Immigration raids impact local families (C-Ville)

Immigration raids impact local families
Activists say ICE knocking on doors with deportation orders

BY CHIARA CANZI
Issue #20.42 :: 10/14/2008 - 10/20/2008

Maria’s husband worked two jobs to help pay rent, to buy food and other necessities. Maria, who prefers not to have her last name printed, says he was working one day in late September, when police approached him. Now, he’s being held at Piedmont Regional Jail in Farmville. Maria and their 8-year-old-daughter have not seen him since.

Maria’s husband, like many other undocumented workers, was a target of recent efforts by the federal government to cut down on illegal immigration. Raids by the U.S. Immigration and Customs Enforcement (ICE) agents have increased in the Charlottesville area, says Linda Hemby, member of Creciendo Juntos, an inter-agency network focused on the Latino community in Charlottesville, Albemarle and surrounding counties.

Those targeted by the federal government are undocumented immigrants who either have already been ordered deported but are still in the country or have a deportation letter waiting for them.

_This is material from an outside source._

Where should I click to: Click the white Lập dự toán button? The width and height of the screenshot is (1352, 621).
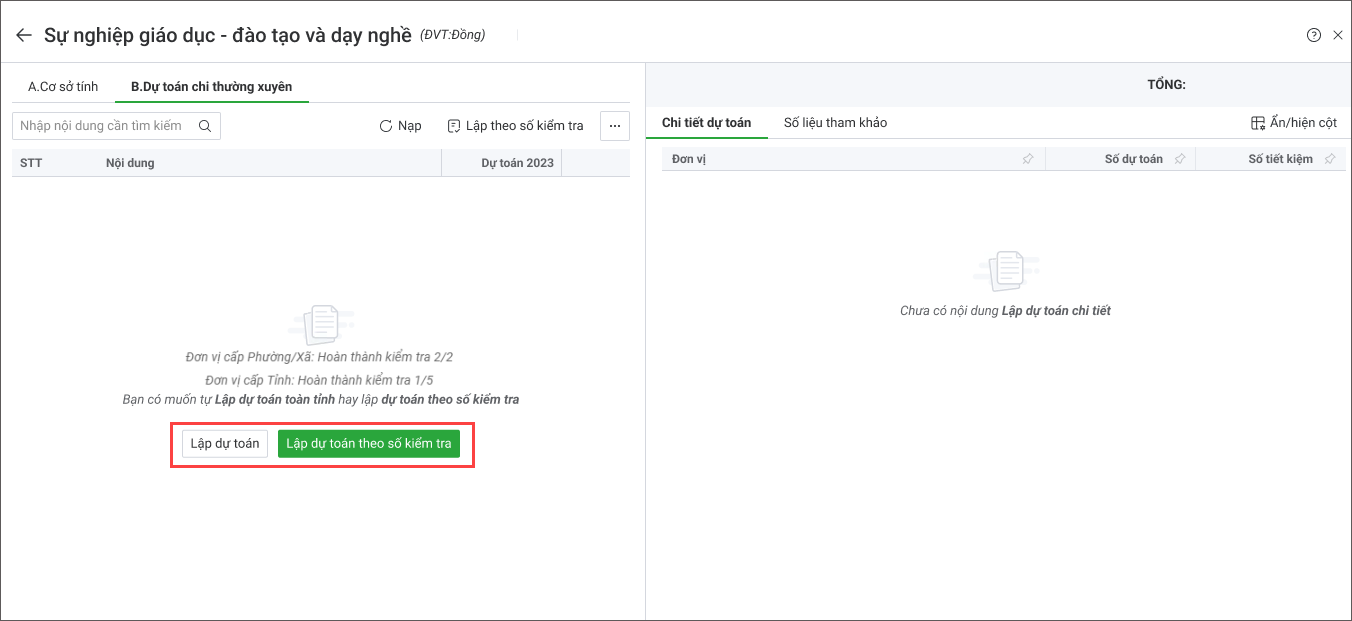225,444
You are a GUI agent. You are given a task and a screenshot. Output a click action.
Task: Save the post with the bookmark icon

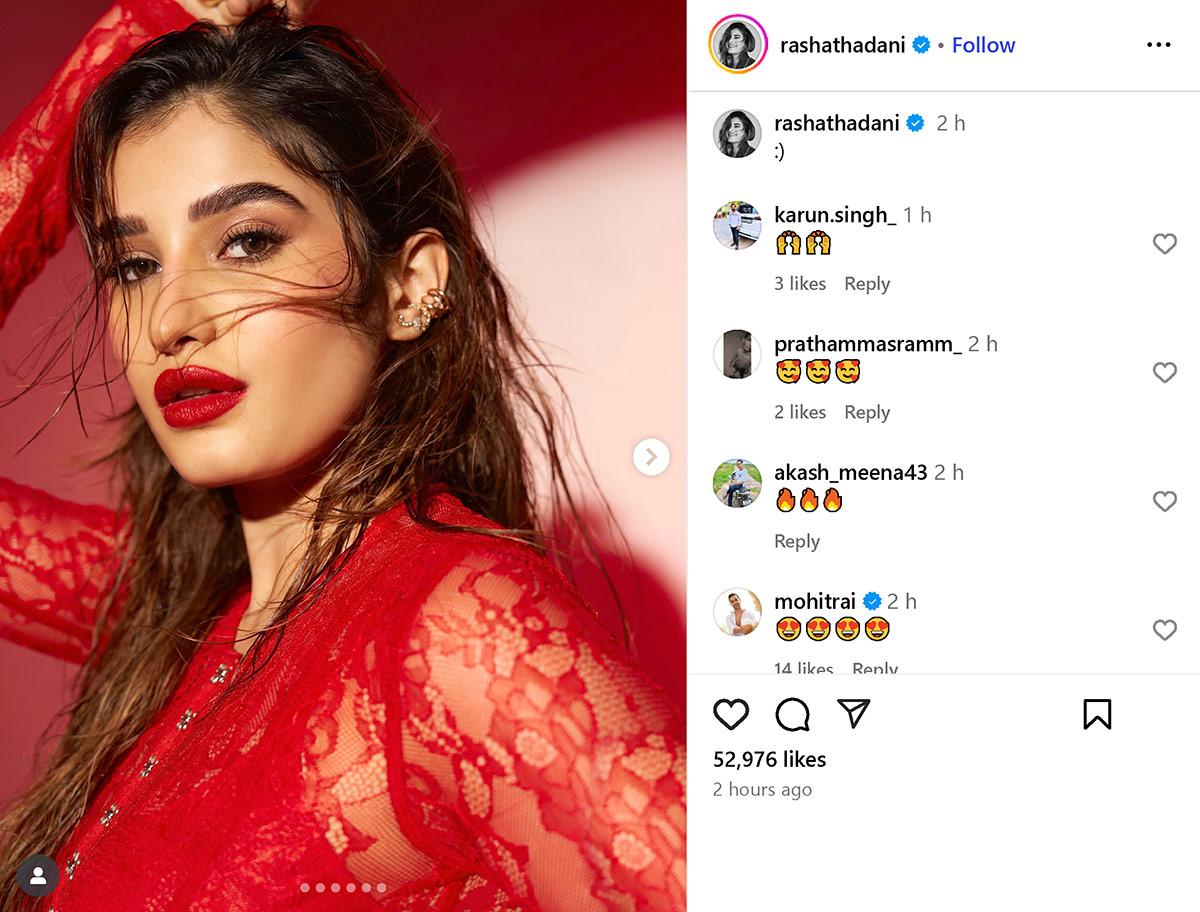click(1097, 714)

Some attribute the increase in deportations to local law enforcement checking workers’ immigration status during routine traffic stops. According to Weldon Cooper Center estimates, 3.3 percent of Charlottesville’s population is Hispanic.

On October 9, Hemby moderated a panel on the impact of immigration raids on Latino children, saying that there has been evidence that ICE agents are going into Southwood trailer park “knocking on doors with deportation orders,” she said.

Calls to ICE were not returned by press time. According to the 2007 ICE annual report, 276,912 illegal aliens were deported, including 40,534 who have done so voluntarily.

Hemby and other panelists urged Latino parents to plan for a potential deportation: have children’s passports ready both for those born in the U.S., and those who were brought to the state without immigration documents; make travel arrangements if they choose deportation; and, if possible, decide whom to designate as legal guardian if they decide to leave their kids behind.

Maria, speaking in Spanish, says her daughter is very sad. Both are desperate and don’t know what will happen to their family. Maria’s husband had help from her brother, but he too is now gone. “He went back to El Salvador,” says Maria, who is now living with three other people to be able to pay rent.

Michael Garcia, a counselor, said children who lose one or both parents face a future of significant psychological distress. “The younger the child, the more traumatic the separation,” he said. Some children may need to blame someone for the loss, he said, and are likely to become violent, passive and paranoid.

Eddie Summers, attorney at the Charlottesville Immigration Clinic, said that when workers are picked up and put in jail, the detention could last from a few days to a couple of months.

“Getting people and locking them up is a priority,” he says, “but once they are in, the deportation is not so much a priority.” Summers is representing Maria’s husband. He is not at liberty to disclose or discuss any details from the case.

Because the federal government has failed to pass comprehensive immigration reform, state and local governments are “trying to fix the problem,” using their scarce resources, says Tim Freilich, legal director of Charlottesville Legal Aid Justice Center. “Federal agents are enforcing a broken immigration system.”